▸ Instructions for the task:
Copy the data below word for word, from its first line up to and including the line with "I want to click on item-name: 嗟结水一丹, so".

▸ Data for analysis:

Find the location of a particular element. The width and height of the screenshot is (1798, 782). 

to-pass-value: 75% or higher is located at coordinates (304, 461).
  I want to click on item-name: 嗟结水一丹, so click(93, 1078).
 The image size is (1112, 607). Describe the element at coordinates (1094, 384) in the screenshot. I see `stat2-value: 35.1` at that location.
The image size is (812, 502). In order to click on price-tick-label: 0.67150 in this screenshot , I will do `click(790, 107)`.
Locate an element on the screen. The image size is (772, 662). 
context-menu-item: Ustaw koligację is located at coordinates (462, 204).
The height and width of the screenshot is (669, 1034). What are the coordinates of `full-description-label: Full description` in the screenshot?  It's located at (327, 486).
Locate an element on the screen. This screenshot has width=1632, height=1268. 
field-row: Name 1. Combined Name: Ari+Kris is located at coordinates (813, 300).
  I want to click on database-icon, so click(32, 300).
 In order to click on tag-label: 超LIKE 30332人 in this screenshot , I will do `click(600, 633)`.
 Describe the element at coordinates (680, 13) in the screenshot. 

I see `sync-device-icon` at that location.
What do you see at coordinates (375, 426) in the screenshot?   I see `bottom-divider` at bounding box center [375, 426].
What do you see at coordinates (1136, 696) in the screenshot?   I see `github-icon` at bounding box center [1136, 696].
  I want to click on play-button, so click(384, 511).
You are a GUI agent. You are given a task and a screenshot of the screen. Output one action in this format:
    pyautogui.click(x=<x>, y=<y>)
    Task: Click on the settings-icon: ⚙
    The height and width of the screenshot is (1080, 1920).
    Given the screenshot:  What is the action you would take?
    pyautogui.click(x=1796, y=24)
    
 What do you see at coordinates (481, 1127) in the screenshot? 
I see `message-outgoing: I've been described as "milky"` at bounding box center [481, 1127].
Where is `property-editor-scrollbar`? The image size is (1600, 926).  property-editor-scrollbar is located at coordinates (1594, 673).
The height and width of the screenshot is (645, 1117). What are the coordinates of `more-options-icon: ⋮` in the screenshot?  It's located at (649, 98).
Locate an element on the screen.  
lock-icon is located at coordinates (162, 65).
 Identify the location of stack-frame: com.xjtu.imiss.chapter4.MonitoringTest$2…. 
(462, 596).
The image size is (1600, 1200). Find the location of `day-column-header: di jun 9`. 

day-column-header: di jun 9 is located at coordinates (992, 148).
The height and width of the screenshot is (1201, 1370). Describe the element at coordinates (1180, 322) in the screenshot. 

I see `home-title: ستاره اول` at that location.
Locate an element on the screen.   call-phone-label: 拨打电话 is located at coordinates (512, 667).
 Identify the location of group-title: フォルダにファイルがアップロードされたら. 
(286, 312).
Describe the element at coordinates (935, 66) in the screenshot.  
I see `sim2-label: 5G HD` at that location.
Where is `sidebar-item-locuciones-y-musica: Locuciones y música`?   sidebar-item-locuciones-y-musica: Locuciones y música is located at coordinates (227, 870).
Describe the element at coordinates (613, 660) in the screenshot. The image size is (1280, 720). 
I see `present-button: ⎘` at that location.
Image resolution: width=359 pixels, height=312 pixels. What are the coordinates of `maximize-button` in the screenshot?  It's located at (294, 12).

▸ Written reply:
Find the location of a particular element. The width and height of the screenshot is (1798, 782). 

to-pass-value: 75% or higher is located at coordinates (304, 461).
  I want to click on item-name: 嗟结水一丹, so click(93, 1078).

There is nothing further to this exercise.